MICROSOFT WINDOWS VS SCIENCE

Over the past few decades, Microsoft Windows and other multitasking systems have taken over the computer market to the point where there are no operating systems currently available for sale which can be used for properly designed scientific experiments.

Windows is written mainly for business use, and so is designed to give the maximum throughput as seen by the businessman sitting at the console. The demands of the business world for flashier, more attractive software for advertising and business operation, point and click operation, and the ability to run several programs at once, are putting an end to computerized experiments for scientific research.

There are several troubles that the latest operating systems cause for scientists. They include the following problems:

1. Updates and upgrades destroy the Ceteris Paribus required by science
2. Automatic Updates and Upgrades Interrupt a Running Experiment
3. Upgrades make the scientific equipment stop working
4. Inability to get the timing needed by the experiment
5. Inability to react fast enough to changes.
6. Inability to sequence the experiment in the correct order

Each problem has a different cause and a different solution:

1. Updates and Upgrades Destroy the Ceteris Paribus Required by Science

   Microsoft Windows and other multitasking systems now have automatic update and even automatic upgrade functions that change the operating system. This destroys the continuity of the integrity of the way the data are handled.

   WHAT IS CETERIS PARABUS?

   "Ceteris Parabus" is Latin for "All else being equal".

   Whenever a scientific experiment is performed, the experimenter must provide proof that nothing has changed except the variables that are supposed to change. This includes all aspects of the handling of the data, including anything in the computer, the operating system, the means of storing the data, and the programs used to handle the data. It also includes anything that affects the sequencing and timing of the experiment.

   HOW DOES UPDATING OR UPGRADING THE SOFTWARE DESTROY CETERIS PARABUS?
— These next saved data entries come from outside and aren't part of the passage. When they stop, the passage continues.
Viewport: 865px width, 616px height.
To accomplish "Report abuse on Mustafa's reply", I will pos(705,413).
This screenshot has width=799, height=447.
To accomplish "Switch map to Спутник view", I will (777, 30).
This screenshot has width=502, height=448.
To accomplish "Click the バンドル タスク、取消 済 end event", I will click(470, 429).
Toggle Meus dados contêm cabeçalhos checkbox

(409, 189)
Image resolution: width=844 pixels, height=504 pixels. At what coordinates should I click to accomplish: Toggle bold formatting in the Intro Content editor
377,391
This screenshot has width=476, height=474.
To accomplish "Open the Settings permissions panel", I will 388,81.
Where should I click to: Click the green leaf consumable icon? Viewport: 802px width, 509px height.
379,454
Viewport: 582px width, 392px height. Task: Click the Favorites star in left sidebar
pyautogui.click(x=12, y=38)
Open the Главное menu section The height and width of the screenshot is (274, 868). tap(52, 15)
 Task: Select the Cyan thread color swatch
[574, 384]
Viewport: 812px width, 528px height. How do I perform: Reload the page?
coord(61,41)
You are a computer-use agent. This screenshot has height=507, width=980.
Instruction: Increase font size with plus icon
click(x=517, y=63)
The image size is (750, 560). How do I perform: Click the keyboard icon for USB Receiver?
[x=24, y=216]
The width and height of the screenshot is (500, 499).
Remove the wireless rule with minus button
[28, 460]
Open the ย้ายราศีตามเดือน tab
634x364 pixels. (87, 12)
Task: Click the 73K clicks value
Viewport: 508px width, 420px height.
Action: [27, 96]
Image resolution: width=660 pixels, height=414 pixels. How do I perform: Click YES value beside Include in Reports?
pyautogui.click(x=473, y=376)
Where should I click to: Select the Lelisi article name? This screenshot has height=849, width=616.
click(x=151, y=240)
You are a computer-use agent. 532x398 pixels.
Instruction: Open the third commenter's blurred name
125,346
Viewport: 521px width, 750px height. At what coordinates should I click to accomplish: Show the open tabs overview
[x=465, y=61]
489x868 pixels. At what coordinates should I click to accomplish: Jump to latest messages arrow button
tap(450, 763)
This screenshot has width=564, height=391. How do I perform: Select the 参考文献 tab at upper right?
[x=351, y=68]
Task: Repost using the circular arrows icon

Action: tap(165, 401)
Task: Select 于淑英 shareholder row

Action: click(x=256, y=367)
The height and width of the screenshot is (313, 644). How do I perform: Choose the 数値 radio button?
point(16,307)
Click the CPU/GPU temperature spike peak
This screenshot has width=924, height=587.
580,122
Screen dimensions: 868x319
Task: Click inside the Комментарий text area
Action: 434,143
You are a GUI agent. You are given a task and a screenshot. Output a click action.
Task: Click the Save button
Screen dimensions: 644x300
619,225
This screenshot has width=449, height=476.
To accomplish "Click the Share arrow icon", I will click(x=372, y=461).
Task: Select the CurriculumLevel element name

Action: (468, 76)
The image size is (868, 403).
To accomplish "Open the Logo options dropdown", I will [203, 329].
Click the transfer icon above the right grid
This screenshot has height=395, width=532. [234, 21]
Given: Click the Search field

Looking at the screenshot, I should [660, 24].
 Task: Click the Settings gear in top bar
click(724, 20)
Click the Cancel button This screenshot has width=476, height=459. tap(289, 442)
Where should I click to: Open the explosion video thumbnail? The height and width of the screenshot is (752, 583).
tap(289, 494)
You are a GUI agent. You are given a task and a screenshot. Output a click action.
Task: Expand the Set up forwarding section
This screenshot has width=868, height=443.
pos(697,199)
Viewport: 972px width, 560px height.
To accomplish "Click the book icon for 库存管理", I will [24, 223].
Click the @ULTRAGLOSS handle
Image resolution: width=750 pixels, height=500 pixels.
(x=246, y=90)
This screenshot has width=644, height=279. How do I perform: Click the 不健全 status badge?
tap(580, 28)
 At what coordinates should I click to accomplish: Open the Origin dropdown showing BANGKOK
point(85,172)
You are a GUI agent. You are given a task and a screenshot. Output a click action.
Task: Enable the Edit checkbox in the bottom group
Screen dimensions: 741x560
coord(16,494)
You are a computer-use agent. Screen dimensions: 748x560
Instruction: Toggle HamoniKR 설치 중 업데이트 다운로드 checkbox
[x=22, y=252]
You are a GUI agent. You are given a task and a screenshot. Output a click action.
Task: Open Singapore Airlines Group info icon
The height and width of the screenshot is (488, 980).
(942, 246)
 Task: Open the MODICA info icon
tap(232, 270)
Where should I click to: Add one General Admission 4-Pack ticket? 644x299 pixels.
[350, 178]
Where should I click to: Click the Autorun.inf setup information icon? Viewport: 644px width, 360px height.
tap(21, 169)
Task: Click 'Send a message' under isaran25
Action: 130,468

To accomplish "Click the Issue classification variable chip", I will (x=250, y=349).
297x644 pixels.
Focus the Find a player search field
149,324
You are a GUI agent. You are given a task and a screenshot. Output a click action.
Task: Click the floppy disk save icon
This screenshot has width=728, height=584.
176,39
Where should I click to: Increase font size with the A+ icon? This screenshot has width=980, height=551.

   • A new version of the operating system may change the way numbers are used or stored. This can cause numbers stored using the old software to change to different values.
   • A new version of the operating system may change the way the experiment itself runs, or the timing of the experiment. A major change can even cause parts of the experiment to be performed in the wrong order.
   • A new version of a spreadsheet or database can affect how new numbers are stored and how existing numbers are read.
   • A new version of the file system can make old files unreadable or alter how they are read or interpreted.

   AREN'T THESE RARE CHANGES? WHY IS THIS SUCH A PROBLEM?

   The problem is that the experimenter does not know whether or not any change that affects the data has actually happened. So the experimenter must prove that nothing has changed that can do anything that could change the procedure of the experiment, change some of the data, or change how it is processed. He must do this EVERY TIME an update occurs. Obtaining this proof can take a large amount of time and can disrupt the experimental process.

2. Automatic Updates and Upgrades Interrupt a Running Experiment

   Microsoft Windows and other multitasking systems now have automatic update and even automatic upgrade functions that take over the computer while it is busy controlling an experiment. This ruins the operation of the experiment.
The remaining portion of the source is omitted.